Environmental factors (carcinogens) that increase cancer risk include:

• Radiation: Ionizing radiation (X-rays, gamma rays, alpha/beta particles) and non-ionizing radiation (UV light) can damage DNA, causing mutations.

• Chemicals: Substances like tar in tobacco smoke and asbestos are carcinogens that can cause mutations in DNA. Benzopyrene in tobacco smoke, for example, can interfere with DNA replication and react with the p53 gene, which is often inactivated in lung cancers.

• Hormones: Increased exposure to oestrogen, often due to factors like early menstruation, late menopause, or hormone replacement therapy (HRT), is thought to increase the risk of some breast cancers by stimulating cell division and potentially introducing mutations directly into DNA.

• Lifestyle choices: Smoking, increased alcohol consumption, and a high-fat diet have all been linked to an increased chance of developing some cancers. It's important to note that correlation does not always mean causation, and multiple factors can be at play.

Tumour cells differ from normal cells in several ways: they often have a larger and darker nucleus (sometimes more than one), an irregular shape, do not produce all correct proteins, have different surface antigens, and do not respond to growth-regulating processes, dividing more frequently.

Cancer and Telomeres

In many specialized cells, telomeres (protective DNA sequences at the ends of chromosomes) shorten with each cell division. This shortening is considered a mechanism of aging, as very short telomeres can lead to cell death. However, cancer cells are often "immortal" because they typically renew their telomeres after each division using the enzyme telomerase. Research is exploring inactivating telomerase in cancer cells as a way to prevent their unlimited division and subsequent tumour growth.

Cancer Treatment

Cancer treatments are designed to control the rate of cell division in tumour cells by disrupting the cell cycle, which aims to kill tumour cells.

• Chemotherapy drugs can prevent the synthesis of enzymes needed for DNA replication (e.g., methotrexate) or prevent spindle fibre formation (e.g., vincristine), disrupting the cell cycle and forcing cell death. These treatments can also kill normal dividing cells, leading to side effects like hair loss.

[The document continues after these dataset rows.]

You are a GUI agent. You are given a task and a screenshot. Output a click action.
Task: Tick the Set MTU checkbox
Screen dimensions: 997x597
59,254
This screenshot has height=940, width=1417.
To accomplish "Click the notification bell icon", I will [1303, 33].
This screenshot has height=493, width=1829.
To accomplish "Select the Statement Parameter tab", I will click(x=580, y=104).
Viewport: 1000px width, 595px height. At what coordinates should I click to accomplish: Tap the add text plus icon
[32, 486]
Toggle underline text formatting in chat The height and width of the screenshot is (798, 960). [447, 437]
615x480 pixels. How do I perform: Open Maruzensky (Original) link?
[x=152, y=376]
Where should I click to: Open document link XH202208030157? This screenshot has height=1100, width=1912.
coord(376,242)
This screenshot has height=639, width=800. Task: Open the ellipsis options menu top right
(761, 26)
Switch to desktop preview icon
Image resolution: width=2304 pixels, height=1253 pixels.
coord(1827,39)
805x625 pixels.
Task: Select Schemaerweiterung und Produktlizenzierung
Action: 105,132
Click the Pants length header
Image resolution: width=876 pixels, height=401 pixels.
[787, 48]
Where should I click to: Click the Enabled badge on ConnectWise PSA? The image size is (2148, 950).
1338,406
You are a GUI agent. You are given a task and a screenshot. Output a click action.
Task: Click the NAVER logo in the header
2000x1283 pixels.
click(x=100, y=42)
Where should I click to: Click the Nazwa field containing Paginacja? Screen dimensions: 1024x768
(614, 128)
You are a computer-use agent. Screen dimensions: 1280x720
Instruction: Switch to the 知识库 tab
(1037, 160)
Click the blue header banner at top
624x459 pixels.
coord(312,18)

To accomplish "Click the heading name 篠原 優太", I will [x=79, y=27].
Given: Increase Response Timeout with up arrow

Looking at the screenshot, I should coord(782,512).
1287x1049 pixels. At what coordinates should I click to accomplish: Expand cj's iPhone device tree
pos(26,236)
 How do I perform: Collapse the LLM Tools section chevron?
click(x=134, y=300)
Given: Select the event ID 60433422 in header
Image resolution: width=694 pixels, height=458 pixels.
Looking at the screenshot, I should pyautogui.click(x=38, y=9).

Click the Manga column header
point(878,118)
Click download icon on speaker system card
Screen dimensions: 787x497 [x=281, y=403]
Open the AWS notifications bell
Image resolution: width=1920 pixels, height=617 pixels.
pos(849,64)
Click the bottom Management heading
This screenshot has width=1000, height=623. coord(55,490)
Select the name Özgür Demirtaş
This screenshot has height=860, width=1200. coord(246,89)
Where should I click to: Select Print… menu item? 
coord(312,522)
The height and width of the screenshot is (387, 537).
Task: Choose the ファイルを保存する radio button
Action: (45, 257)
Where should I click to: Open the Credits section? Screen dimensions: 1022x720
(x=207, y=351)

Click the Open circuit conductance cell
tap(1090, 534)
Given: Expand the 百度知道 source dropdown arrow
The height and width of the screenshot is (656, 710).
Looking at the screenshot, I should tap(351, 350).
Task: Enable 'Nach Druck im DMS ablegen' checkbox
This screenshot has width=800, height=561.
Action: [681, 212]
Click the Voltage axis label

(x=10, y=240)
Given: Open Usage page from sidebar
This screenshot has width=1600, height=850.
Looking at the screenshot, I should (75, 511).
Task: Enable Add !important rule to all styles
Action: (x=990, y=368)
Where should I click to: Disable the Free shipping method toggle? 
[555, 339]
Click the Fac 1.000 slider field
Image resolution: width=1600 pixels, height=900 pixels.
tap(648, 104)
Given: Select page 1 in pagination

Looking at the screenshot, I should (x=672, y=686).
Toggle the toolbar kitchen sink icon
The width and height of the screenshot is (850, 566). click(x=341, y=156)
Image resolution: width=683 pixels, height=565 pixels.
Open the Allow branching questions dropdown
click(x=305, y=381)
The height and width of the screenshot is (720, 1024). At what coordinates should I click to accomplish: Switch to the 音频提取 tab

• Radiation therapy (radiotherapy) damages tumour cell DNA, causing them to die and the tumour to shrink.

• Targeted therapies, such as monoclonal antibodies (Mabs), offer a more specific approach. Mabs can be designed to:

  • Bind to tumour markers (antigens unique to cancer cells) on the cell surface, making cancer cells visible to the immune system for destruction.

  • Block growth signals on the surface of cancer cells to prevent their uncontrolled growth.

  • Stop the formation of new blood vessels that supply malignant tumours.

  • Deliver radiation specifically to cancer cells, minimizing damage to normal tissue.

  • An example is Herceptin® (Trastuzumab), which binds to the HER2 receptor on breast cancer cells to suppress division.

• Gene therapy holds potential for future treatments, aiming to replace faulty alleles in cancer cells with working versions.

• Preventative measures and early diagnosis involve screening for known cancer-causing mutations (e.g., RAS mutations in bowel cancer or APC gene mutations in colon cancer).

Ongoing research continues to enhance understanding and treatment strategies for cancer.